M. YOZO YOKOTA, expert de la Sous-Commission, a loué le travail accompli par Mme Koufa sur les droits de l’homme et le terrorisme, sujet difficile s’il en est. Il s’est félicité de son objectivité et a reconnu la validité de son approche juridique de la question. S’agissant de la définition du terrorisme, il a appelé l’attention sur les difficultés politiques et rhétoriques qui se posent et sur une autre difficulté qui tient au fait qu’une fois la définition fixée, l’État ou les groupes armés visés s’efforceront d’éluder leur responsabilité par une interprétation étroite de cette définition ou au contraire s’appuieront sur une définition large en fonction de leurs intérêts. Dans de telles circonstances, il a jugé qu’il serait dangereux de s’enfermer dans une définition rigide du terrorisme. En effet, quelle que soit la définition du terrorisme, il importe de reconnaître que toute attaque violente et aveugle contre des civils et leurs biens est une violation des droits de l’homme, du droit à la vie, du droit à la sécurité, etc. Il a ensuite souligné la responsabilité du Conseil de sécurité pour promouvoir l’élaboration de normes internationales visant à prévenir de tels actes de violence. Par exemple, le Conseil pourrait connaître de ces actes au titre de l’Article 39, Chapitre VII de la Charte, relatif à la rupture de la paix. En outre, il importe de veiller qu’aucune impunité ne soit accordée aux auteurs de telles attaques, ni à titre de réfugié ou d’opposant politique. À cet égard, il s’est dit favorable à ce que de tels actes de violence soient inclus dans le Statut de la Cour pénale internationale au titre des crimes contre l’humanité ou des crimes de guerre afin que leurs auteurs puissent être jugés par la Cour pénale internationale de La Haye. M. Yokota a ensuite appelé l’attention sur la légitime défense des États telle qu’elle est définie dans l’Article 51 de la Charte, qui reconnaît aux États le droit de réagir à des agressions armées de grande envergure et s’est demandé si l’utilisation d’avions de ligne contre des immeubles constitue une « agression armée ».
M. SOO GIL PARK, expert de la Sous-Commission, a relevé que la problématique du terrorisme et des droits de l’homme est marquée par la tendance de nombreux États à utiliser le terrorisme comme prétexte pour enfreindre les droits de l’homme d’opposants politiques. Il a néanmoins rappelé que le terrorisme constitue en lui-même une violation des droits de l’homme. Il convient donc d’assurer un équilibre entre protection des droits de l’homme et impératif de sécurité.

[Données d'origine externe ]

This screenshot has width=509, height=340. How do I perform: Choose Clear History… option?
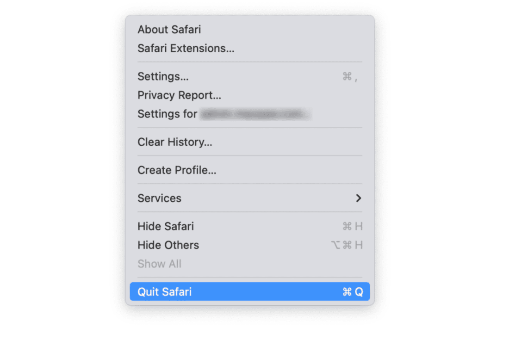point(174,142)
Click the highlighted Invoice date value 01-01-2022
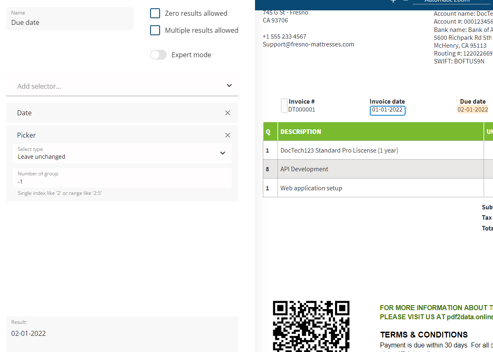493x352 pixels. 387,110
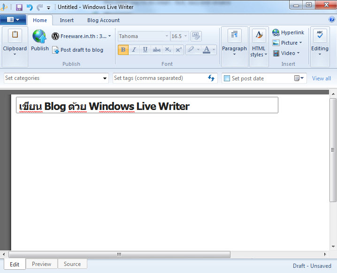Click the View all link

(322, 78)
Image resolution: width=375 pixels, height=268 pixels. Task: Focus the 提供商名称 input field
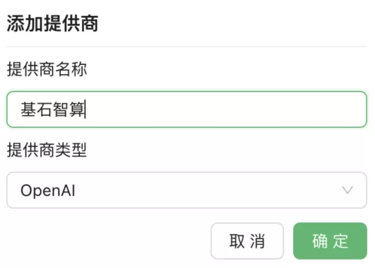pos(187,109)
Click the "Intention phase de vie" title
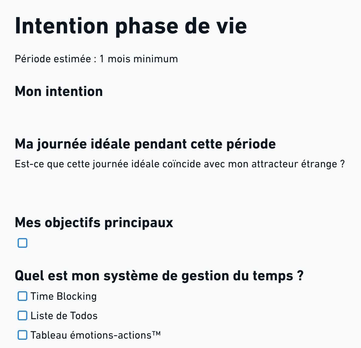The image size is (361, 348). (x=131, y=26)
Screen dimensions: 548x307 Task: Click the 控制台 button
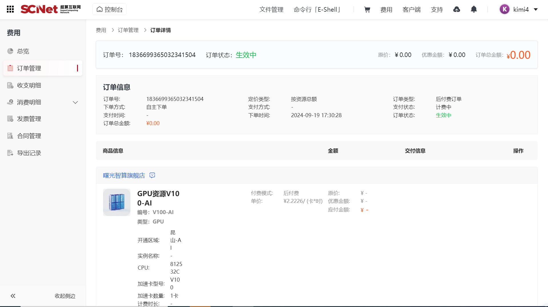[110, 9]
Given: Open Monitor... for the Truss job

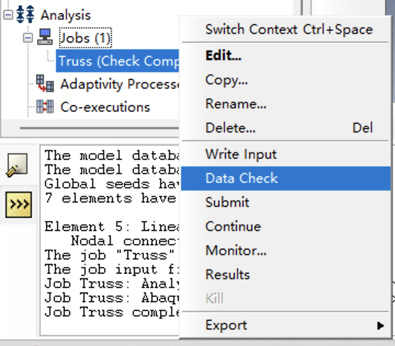Looking at the screenshot, I should 236,251.
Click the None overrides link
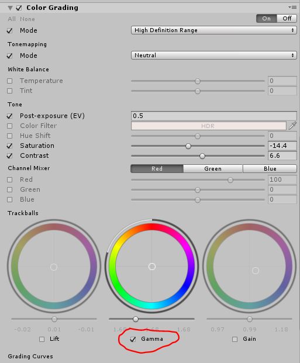Screen dimensions: 300x363 pos(27,19)
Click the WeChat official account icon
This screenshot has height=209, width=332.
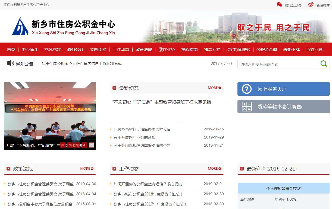(x=279, y=4)
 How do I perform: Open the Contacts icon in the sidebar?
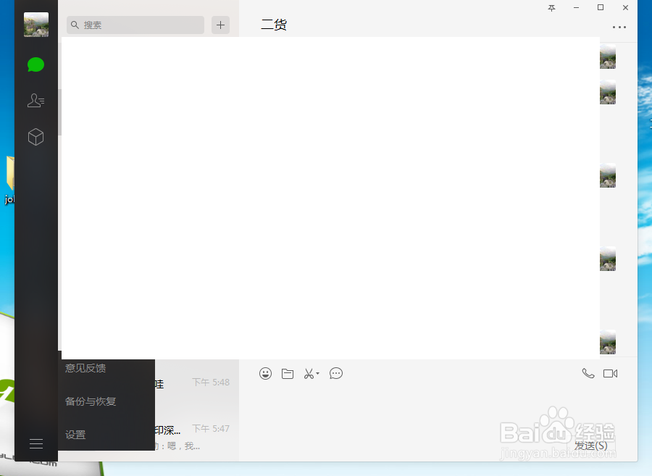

M. Park a par ailleurs jugé bonne la proposition de Mme Koufa visant à ce que le Comité contre le terrorisme du Conseil de sécurité incorpore des préoccupations liées aux droits de l’homme.
M. OLEG MALGUINOV, expert de la Sous-Commission, a souligné les multiples difficultés idéologiques et politiques qui se posent face à l’élaboration d’une définition globale du terrorisme. En effet, son analyse a été rendue particulièrement difficile par la conjoncture internationale. Toutefois, il s’est félicité que les experts de la Sous-Commission s’efforcent d’avoir une influence sur les mesures prises pour lutter contre le terrorisme, ce qui est l’aspect le plus important des travaux de la Sous-Commission si l’on veut que la lutte contre le terrorisme soit plus efficace tout en s’inscrivant dans le cadre juridique des droits de l’homme. Reconnaissant les difficultés de parvenir à une définition globale du terrorisme, il a néanmoins recommandé que l’on s’efforce de circonscrire les actes que l’on qualifie de terroriste et a estimé qu’il serait dangereux de laisser le soin de définir les actes terrorismes à d’autres instances qui ne sont peut-être pas motivées par les mêmes considérations que la Sous-Commission. Il s’est ensuite félicité que Mme Koufa ait apporté une réponse concrète à la question de savoir s’il est possible de lutter contre le terrorisme tout en respectant les droits de l’homme et quels seraient les paramètres d’une telle politique antiterroriste. M. Malguinov a recommandé que la Sous-Commission poursuive son étude sur les droits de l’homme et le terrorisme et a estimé que l’étude de Mme Koufa devait être publiée.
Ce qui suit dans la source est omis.